Byakuya le rispondeva
posando leggermente le labbra sulle dita tremanti, seduto al suo fianco:
« Pensa solo a guarire,
Hisana. Il resto non ha importanza.»
Lei strizzava forte gli
occhi, le lacrime che le inondavano il volto, mordendosi le labbra per
non
urlare.
Si sentiva colpevole e
non riusciva a perdonarsi. Bastava un mancamento, un peggioramento di
salute,
ed entrambi vedevano i loro sogni sfumare in quella stanza da letto,
vicino a
quel futon dove lei stava distesa, al buio, in preda alla febbre, in
preda al
rimorso di aver deluso ancora – senza poter fare nulla
– le aspettative di suo
marito.
« La nobile Hisana non
potrà più avere figli.»
Lei piangeva,
mormorandogli le proprie scusa disperate, abbracciandolo, unendo le
loro mani nell’addormentarsi
al suo fianco.

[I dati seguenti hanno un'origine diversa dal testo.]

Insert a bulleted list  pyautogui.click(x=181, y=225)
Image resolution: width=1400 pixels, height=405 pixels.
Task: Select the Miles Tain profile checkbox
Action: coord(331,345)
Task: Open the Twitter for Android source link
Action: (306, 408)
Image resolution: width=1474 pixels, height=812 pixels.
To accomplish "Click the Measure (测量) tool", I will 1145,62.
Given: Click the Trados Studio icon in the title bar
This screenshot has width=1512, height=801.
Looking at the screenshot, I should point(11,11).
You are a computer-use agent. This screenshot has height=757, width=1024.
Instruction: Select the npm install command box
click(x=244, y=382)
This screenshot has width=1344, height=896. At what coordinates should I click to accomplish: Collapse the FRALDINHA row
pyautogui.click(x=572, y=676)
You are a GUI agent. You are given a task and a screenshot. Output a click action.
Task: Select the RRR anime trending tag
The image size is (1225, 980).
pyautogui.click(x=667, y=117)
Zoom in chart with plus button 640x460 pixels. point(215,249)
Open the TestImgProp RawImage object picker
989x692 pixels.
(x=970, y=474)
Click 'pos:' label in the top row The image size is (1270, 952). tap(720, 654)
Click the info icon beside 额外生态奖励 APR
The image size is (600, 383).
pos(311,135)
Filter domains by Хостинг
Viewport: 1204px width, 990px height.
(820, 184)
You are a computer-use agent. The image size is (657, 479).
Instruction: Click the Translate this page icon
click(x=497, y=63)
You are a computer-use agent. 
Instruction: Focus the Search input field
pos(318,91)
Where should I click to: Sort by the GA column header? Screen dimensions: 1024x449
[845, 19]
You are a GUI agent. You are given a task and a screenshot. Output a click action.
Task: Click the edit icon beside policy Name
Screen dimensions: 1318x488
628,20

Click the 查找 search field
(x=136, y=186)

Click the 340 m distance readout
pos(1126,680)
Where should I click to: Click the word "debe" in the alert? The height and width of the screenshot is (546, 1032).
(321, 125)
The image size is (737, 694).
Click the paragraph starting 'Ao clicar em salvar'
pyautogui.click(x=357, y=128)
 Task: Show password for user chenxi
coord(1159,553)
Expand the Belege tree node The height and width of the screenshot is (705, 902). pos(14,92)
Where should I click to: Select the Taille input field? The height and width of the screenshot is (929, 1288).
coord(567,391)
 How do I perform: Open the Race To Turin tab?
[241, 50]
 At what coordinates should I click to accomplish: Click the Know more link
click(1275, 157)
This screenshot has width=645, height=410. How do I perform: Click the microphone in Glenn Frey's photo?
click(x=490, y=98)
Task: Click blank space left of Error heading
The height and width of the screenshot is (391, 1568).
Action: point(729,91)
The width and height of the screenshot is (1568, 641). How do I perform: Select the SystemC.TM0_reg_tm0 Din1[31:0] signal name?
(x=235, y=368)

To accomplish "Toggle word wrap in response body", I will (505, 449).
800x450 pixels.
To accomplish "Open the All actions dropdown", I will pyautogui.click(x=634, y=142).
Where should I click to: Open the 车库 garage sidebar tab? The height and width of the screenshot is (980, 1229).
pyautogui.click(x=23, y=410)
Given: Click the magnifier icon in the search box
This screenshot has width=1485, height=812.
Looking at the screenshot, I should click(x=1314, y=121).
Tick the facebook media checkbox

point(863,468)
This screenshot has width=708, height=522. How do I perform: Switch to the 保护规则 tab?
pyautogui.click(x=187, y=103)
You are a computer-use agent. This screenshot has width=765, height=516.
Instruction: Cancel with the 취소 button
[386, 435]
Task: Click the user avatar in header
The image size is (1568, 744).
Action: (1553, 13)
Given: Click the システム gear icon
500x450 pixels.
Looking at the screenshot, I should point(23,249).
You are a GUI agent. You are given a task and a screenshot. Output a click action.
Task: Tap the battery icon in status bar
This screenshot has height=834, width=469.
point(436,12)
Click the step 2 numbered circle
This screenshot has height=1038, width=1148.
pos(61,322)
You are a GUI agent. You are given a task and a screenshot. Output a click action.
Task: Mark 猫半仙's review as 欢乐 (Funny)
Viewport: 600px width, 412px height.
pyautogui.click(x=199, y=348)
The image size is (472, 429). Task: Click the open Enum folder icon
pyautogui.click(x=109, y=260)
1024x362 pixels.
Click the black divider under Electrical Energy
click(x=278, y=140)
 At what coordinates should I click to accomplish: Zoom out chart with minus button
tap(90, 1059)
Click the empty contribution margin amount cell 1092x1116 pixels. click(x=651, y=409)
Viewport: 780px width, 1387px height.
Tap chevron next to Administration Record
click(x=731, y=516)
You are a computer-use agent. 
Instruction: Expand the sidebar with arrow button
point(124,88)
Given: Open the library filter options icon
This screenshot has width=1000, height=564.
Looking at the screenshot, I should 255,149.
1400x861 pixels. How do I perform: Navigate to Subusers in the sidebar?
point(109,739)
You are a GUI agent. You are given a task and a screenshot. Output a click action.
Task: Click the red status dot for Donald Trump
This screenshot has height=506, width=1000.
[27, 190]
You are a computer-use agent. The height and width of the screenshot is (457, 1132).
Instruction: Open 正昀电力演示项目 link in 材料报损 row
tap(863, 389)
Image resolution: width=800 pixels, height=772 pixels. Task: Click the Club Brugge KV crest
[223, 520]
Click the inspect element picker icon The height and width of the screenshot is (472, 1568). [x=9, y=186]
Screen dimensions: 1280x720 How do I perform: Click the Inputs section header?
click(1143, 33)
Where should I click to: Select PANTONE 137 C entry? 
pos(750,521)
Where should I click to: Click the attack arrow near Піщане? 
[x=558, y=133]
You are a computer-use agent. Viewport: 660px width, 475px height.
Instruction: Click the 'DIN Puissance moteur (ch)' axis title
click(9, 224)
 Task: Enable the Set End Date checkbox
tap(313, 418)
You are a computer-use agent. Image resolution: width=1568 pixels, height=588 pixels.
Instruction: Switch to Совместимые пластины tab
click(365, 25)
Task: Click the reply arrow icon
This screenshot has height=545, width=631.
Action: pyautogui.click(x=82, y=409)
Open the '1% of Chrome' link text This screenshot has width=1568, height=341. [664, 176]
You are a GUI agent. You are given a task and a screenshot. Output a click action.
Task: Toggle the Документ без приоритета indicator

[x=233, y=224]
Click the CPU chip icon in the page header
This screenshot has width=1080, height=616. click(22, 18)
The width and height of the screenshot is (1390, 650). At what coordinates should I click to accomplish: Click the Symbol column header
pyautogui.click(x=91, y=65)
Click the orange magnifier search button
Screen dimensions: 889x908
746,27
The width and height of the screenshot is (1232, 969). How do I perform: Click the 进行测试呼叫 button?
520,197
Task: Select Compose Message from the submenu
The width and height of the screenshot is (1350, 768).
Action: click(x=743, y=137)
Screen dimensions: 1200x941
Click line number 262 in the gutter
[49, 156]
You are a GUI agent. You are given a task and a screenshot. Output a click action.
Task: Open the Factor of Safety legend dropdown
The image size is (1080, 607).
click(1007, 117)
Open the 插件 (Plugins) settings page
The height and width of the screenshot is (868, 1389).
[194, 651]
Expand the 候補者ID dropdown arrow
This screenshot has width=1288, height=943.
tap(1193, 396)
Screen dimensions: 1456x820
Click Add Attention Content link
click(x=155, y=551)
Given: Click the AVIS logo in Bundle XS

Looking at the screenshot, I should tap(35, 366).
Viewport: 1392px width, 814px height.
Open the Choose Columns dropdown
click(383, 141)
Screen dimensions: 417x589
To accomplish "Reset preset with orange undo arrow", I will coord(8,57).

Byakuya la baciava, le sussurrava parole che riuscivano
a
calmarla come nessun’altra medicina; poi guardava il suo
volto magro e le sue
guance salate di lacrime, senza riuscire a chiudere occhio,
stringendola a sé mentre
respirava il profumo dei suoi capelli.
Finché poteva avere lei,
non gli interessava nient’altro.
Amava il suo sorriso.
Amava il taglio dolce dei suoi occhi.
L’aveva sposata per
vederla sorridere durante ogni singolo giorno della sua vita.
“ State facendo un
errore, nobile Byakuya.”
Erano le parole con cui
tutti lo accusavano tacitamente, osservandolo mentre avanzava lungo i
corridoi,
silenzioso nel suo incedere impeccabile e maestoso; nessuno aveva mai
smesso di
opporsi, di ricordargli quanto era stato avventato in quella sua
scelta. Di
quanto era stata vergognosa la sua risolutezza, quanto insolente il suo
oltraggio
alla legge, di quanto disonore aveva portato sul buon nome della casata.
« Vi prego di smettere
di tormentarmi con tali insensate parole.» era la risposta
garbata che forniva
a quelle accuse, quando non gli era più possibile ignorarle.
Hisana era sua. Era
stata la sua unica pretesa, dopo tutti quegli anni trascorsi in un
costante ed ubbidiente
sottostare alle decisioni che altri avevano preso per lui.
“Diventerai uno
shinigami”
“Indosserai
gli hakama
di chi pratica il kidoh”
“Sarai il prossimo
capofamiglia del casato Kuchiki”
“Impugna la spada”
“Rispetta
la legge.
Proteggila con tutto te stesso, fino a quando non avrai più
fiato nei polmoni”
“Studia, studia, studia.
Tempra la tua anima. Diventa forte.”
“Non rispondere alle
provocazioni.”
“ Sii freddo, sii
posato, sii l’esempio ed il modello esemplare per
l’intera Seiretei.”
“Sii
l’uomo che il clan
vuole che tu sia.”
Quando aveva indossato lo
scuro kimono cerimoniale, il kenseikan intrecciato fra i suoi capelli,
aveva accolto
la mano tremante di Hisana nella sua senza prestare la
benché minima attenzione
agli sguardi pieni di disapprovazione che avevano seguito ogni suo
passo, nel
santuario, finché non si era seduto con lei davanti
all’altare.
Il sacerdote vestito di
bianco aveva fatto tintinnare gli anelli del suo shaku, assistendoli
durante lo
svolgersi di quella silenziosa e tesa cerimonia. Hisana aveva bevuto i
suoi tre
brevi sorsi di sakè poggiando delicatamente le labbra sul
bordo delle tazze, la
sua bocca rossa e piccola che le sfiorava timida laddove anche Byakuya,
qualche
istante prima, aveva posato la propria.
Lui aveva seguito i suoi
gesti senza riuscire a distogliere gli occhi dalla sua figura, avvolta
in quell’abito
sfarzoso che era appartenuto a generazioni e generazioni di giovani
spose
Kuchiki, i fermagli preziosi che scintillavano fra i suoi sottili e
lunghi
capelli neri, acconciati secondo la tradizione del clan.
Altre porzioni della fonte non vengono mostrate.